Entries on locating words and elements:
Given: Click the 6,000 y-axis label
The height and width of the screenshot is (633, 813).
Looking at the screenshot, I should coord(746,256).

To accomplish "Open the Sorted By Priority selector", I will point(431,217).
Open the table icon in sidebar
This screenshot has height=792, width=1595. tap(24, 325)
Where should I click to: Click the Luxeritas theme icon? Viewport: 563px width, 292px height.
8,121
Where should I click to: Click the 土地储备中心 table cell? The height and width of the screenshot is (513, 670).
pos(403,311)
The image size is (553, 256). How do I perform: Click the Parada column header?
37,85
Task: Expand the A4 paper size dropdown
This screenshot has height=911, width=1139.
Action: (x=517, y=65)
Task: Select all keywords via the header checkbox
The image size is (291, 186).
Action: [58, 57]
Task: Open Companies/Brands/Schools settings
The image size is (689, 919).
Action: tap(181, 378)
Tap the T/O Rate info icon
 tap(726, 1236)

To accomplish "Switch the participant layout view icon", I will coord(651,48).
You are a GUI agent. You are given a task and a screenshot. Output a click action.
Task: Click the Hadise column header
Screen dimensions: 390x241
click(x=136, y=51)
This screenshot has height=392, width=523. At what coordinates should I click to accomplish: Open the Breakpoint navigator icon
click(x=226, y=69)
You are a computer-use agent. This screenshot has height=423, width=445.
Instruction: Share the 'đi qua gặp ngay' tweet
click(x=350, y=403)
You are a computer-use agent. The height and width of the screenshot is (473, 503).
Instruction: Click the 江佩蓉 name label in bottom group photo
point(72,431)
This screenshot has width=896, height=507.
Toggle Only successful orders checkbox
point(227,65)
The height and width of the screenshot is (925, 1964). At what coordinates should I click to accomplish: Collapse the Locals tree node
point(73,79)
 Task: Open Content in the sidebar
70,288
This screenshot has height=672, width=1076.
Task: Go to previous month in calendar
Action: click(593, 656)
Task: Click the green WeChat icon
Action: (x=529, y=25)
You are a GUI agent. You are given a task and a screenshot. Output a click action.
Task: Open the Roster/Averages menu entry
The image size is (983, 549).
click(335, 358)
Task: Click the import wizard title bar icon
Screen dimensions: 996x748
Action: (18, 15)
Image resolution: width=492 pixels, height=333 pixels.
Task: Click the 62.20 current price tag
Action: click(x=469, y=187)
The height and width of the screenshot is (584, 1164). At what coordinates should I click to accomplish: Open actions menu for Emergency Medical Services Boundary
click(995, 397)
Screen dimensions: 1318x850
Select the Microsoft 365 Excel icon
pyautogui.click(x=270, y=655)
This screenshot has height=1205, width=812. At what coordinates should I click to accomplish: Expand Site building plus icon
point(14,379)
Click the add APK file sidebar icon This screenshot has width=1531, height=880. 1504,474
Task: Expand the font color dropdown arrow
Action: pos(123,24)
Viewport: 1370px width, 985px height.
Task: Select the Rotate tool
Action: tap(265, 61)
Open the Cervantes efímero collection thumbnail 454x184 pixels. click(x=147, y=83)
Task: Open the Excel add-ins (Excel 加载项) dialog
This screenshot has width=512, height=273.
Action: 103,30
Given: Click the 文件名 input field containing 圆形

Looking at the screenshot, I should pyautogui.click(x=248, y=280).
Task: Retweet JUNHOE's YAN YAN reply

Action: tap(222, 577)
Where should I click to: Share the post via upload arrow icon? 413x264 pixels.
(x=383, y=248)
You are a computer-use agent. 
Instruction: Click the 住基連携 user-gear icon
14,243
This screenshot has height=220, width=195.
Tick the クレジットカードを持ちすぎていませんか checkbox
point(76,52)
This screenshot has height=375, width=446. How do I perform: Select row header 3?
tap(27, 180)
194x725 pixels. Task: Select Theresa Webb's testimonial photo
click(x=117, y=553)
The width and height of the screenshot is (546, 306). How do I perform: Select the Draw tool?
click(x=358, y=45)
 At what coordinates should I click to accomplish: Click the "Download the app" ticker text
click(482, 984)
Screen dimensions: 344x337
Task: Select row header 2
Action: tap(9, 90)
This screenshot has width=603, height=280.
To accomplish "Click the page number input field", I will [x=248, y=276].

_EXERCISE BRIEF_
Can you copy out all of the records above, word for word?

_FINISHED EXERCISE_
Given: Click the 6,000 y-axis label
The height and width of the screenshot is (633, 813).
Looking at the screenshot, I should coord(746,256).

To accomplish "Open the Sorted By Priority selector", I will point(431,217).
Open the table icon in sidebar
This screenshot has height=792, width=1595. tap(24, 325)
Where should I click to: Click the Luxeritas theme icon? Viewport: 563px width, 292px height.
8,121
Where should I click to: Click the 土地储备中心 table cell? The height and width of the screenshot is (513, 670).
pos(403,311)
The image size is (553, 256). How do I perform: Click the Parada column header?
37,85
Task: Expand the A4 paper size dropdown
This screenshot has height=911, width=1139.
Action: (x=517, y=65)
Task: Select all keywords via the header checkbox
The image size is (291, 186).
Action: [58, 57]
Task: Open Companies/Brands/Schools settings
The image size is (689, 919).
Action: tap(181, 378)
Tap the T/O Rate info icon
 tap(726, 1236)

To accomplish "Switch the participant layout view icon", I will coord(651,48).
You are a GUI agent. You are given a task and a screenshot. Output a click action.
Task: Click the Hadise column header
Screen dimensions: 390x241
click(x=136, y=51)
This screenshot has height=392, width=523. At what coordinates should I click to accomplish: Open the Breakpoint navigator icon
click(x=226, y=69)
You are a computer-use agent. This screenshot has height=423, width=445.
Instruction: Share the 'đi qua gặp ngay' tweet
click(x=350, y=403)
You are a computer-use agent. The height and width of the screenshot is (473, 503).
Instruction: Click the 江佩蓉 name label in bottom group photo
point(72,431)
This screenshot has width=896, height=507.
Toggle Only successful orders checkbox
point(227,65)
The height and width of the screenshot is (925, 1964). At what coordinates should I click to accomplish: Collapse the Locals tree node
point(73,79)
 Task: Open Content in the sidebar
70,288
This screenshot has height=672, width=1076.
Task: Go to previous month in calendar
Action: click(593, 656)
Task: Click the green WeChat icon
Action: (x=529, y=25)
You are a GUI agent. You are given a task and a screenshot. Output a click action.
Task: Open the Roster/Averages menu entry
The image size is (983, 549).
click(335, 358)
Task: Click the import wizard title bar icon
Screen dimensions: 996x748
Action: (18, 15)
Image resolution: width=492 pixels, height=333 pixels.
Task: Click the 62.20 current price tag
Action: click(x=469, y=187)
The height and width of the screenshot is (584, 1164). At what coordinates should I click to accomplish: Open actions menu for Emergency Medical Services Boundary
click(995, 397)
Screen dimensions: 1318x850
Select the Microsoft 365 Excel icon
pyautogui.click(x=270, y=655)
This screenshot has height=1205, width=812. At what coordinates should I click to accomplish: Expand Site building plus icon
point(14,379)
Click the add APK file sidebar icon This screenshot has width=1531, height=880. 1504,474
Task: Expand the font color dropdown arrow
Action: pos(123,24)
Viewport: 1370px width, 985px height.
Task: Select the Rotate tool
Action: tap(265, 61)
Open the Cervantes efímero collection thumbnail 454x184 pixels. click(x=147, y=83)
Task: Open the Excel add-ins (Excel 加载项) dialog
This screenshot has width=512, height=273.
Action: 103,30
Given: Click the 文件名 input field containing 圆形

Looking at the screenshot, I should pyautogui.click(x=248, y=280).
Task: Retweet JUNHOE's YAN YAN reply

Action: tap(222, 577)
Where should I click to: Share the post via upload arrow icon? 413x264 pixels.
(x=383, y=248)
You are a computer-use agent. 
Instruction: Click the 住基連携 user-gear icon
14,243
This screenshot has height=220, width=195.
Tick the クレジットカードを持ちすぎていませんか checkbox
point(76,52)
This screenshot has height=375, width=446. How do I perform: Select row header 3?
tap(27, 180)
194x725 pixels. Task: Select Theresa Webb's testimonial photo
click(x=117, y=553)
The width and height of the screenshot is (546, 306). How do I perform: Select the Draw tool?
click(x=358, y=45)
 At what coordinates should I click to accomplish: Click the "Download the app" ticker text
click(482, 984)
Screen dimensions: 344x337
Task: Select row header 2
Action: tap(9, 90)
This screenshot has width=603, height=280.
To accomplish "Click the page number input field", I will [x=248, y=276].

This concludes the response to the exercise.